In the Sam scene, Sam tries his best to sit with and comfort Jack, and he mostly does okay with that. Interestingly, Sam emphasizes "moving past it," because that's a Sam way of coping. Dissociate and get back to work.
This is a sharp contrast to when Dean comforted Jack about his nightmares in 13x23, which was to tell him, "It's not about being strong," and emphasize taking care of Jack.
Sam in 14x01:
SAM: I talked to Bobby. He says you may have had a rough day today. JACK (sullen, closed off): It was fine. Sam tries some more. SAM: I know it's a lot, I'm sure, but you can get past this. I know you will. I have faith in you, Jack, and I believe in you. (Mary enters; Jack still looks sullen and upset.)
It's a nice attempt, especially for Sam, who comes by connection in a more practiced, careful, "therapizing" manner. The conversation gets interrupted by Nick Vaught waking up. Nevertheless, even before the interruption, Sam's attempt gives off a stilted feeling, like Sam is reading from a self-help seminar.
He says, "You'll get past this," and "I believe in you." Somehow, it doesn't feel like he's coming down to Jack's level and getting real with him, as Dean and later Cas will do.
///
At the end of the episode, Cas comes into Jack's room, with his own face beaten to a pulp. Cas hasn't healed himself. He's letting Jack see his own weakness here. That it's okay to screw up. They all screw up all the time.

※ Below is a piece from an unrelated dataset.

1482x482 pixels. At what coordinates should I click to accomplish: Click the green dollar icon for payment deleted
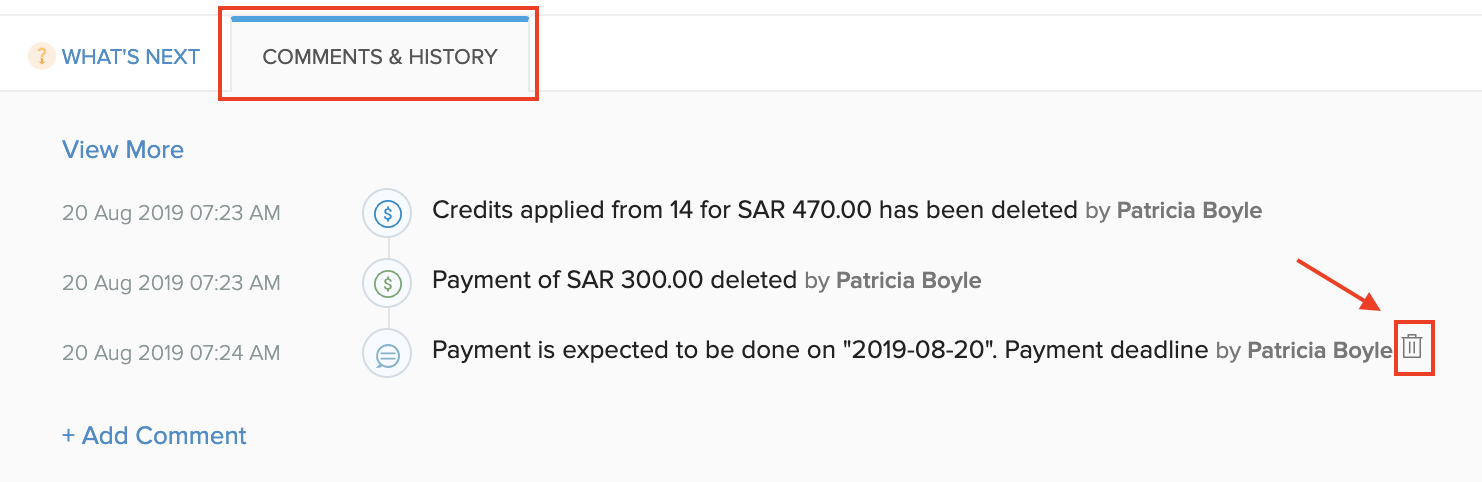click(x=387, y=283)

He asks how Jack is, and Jack sullenly mutters (again) that he's fine. Then, Cas tells Jack that he did well, and Jack explodes in a flurry of emotion, easily opening up to Cas: (we’ll see that he is more willing to hurl his genuine emotions at Cas, Mary, Dean…)
JACK: All I did was get punched...in the face! CAS (wryly): To be fair, we all got punched in the face. JACK: That's not--Before, when I had my powers, I-I could've done something. CAS (frankly): Jack, you don't-- you don't have your powers. And you- your grace should regenerate in time. But until then-- JACK: I'm useless. I can't kill demons, I can't find Dean, and Michael is in our world and I can't stop him. I can't do anything. I don't have...anything. CAS: Oh, Jack. That's just not true. You've got me. You have all of us. (touches shoulder) You have...your family. (then, passionately) And we are going to find Dean, and we are going to beat Michael, and we're going to do it together! Because that's what we do.
Cas's message seems to get through to Jack a little better here, though Jack is still uncertain and scared. Cas, like Dean, keeps it real with Jack (just like they keep it real with Claire). It doesn't sound so...canned. (Sorry, Sam. Ilu. You try so hard.)
Cas talks frankly: "Yes, you've lost your powers." He also, like Dean, emphasizes familial support and delivers a message of hope and unshakeable confidence.
///
Lastly, Jack is in his "Rocky Balboa" era. It's so adorable. I just wanted to point out his lil jogger outfit and make you imagine him training to "Gonna Fly Now." You're welcome.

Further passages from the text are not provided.